• _Given problem_
Rewrite the data below, replacing "Uncheck" with "Disable" and leaving everything else unchanged, and omit the pictures from your answer.

··· Entries shown ···

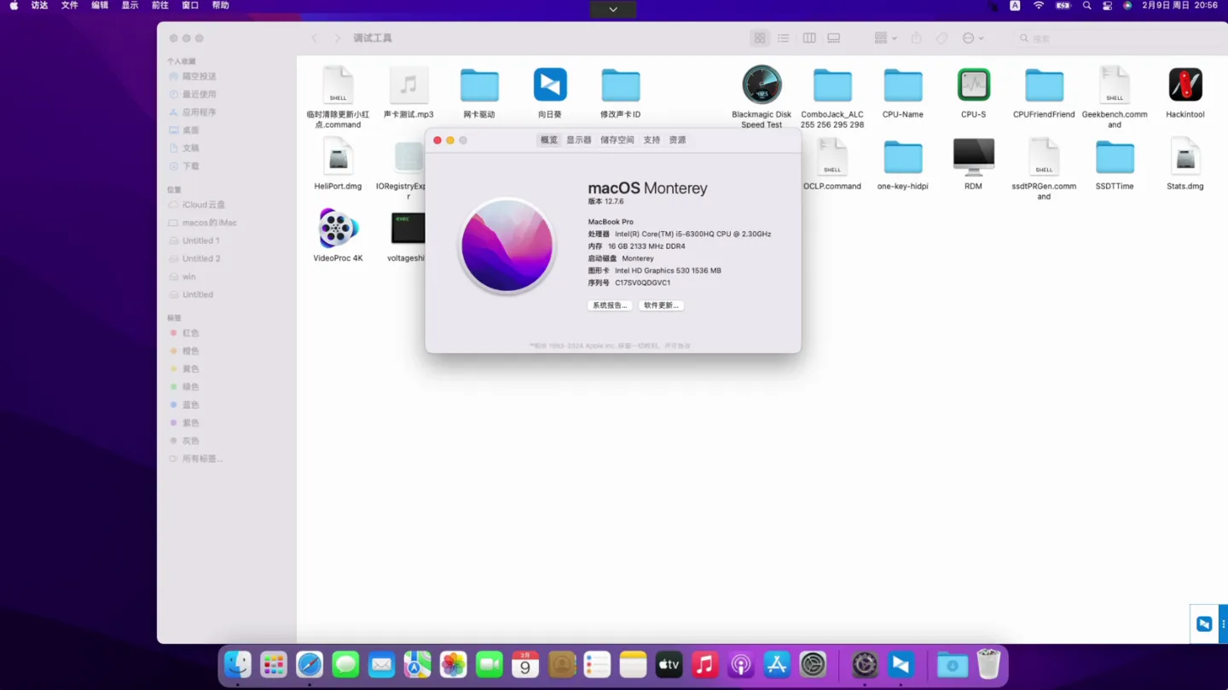1228x690 pixels.
Task: Open the group-by dropdown in Finder toolbar
Action: [885, 38]
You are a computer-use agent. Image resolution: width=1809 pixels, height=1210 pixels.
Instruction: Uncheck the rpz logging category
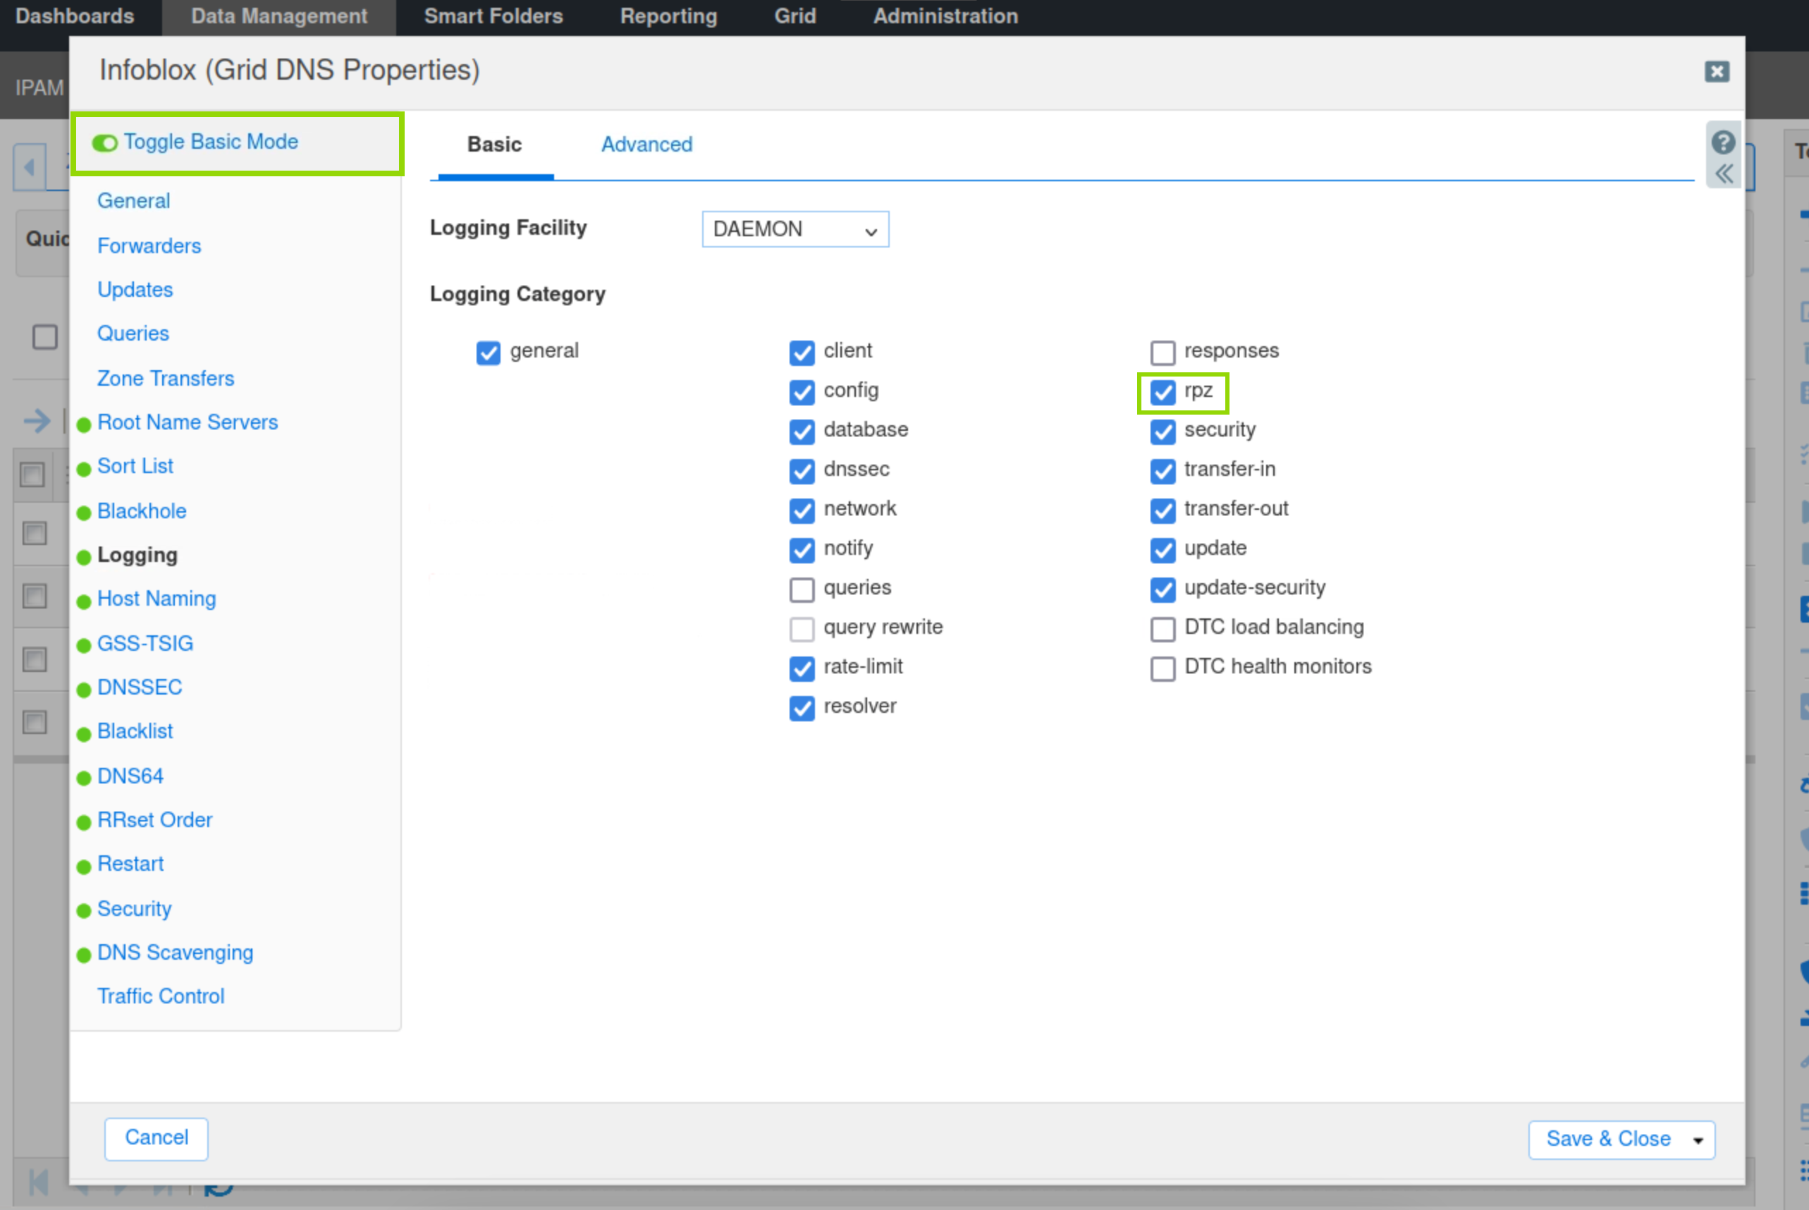[x=1162, y=392]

···

• _Exercise response_
1228x690 pixels.
Task: Open the group-by dropdown in Finder toolbar
Action: [885, 38]
You are a computer-use agent. Image resolution: width=1809 pixels, height=1210 pixels.
Instruction: Disable the rpz logging category
[x=1162, y=392]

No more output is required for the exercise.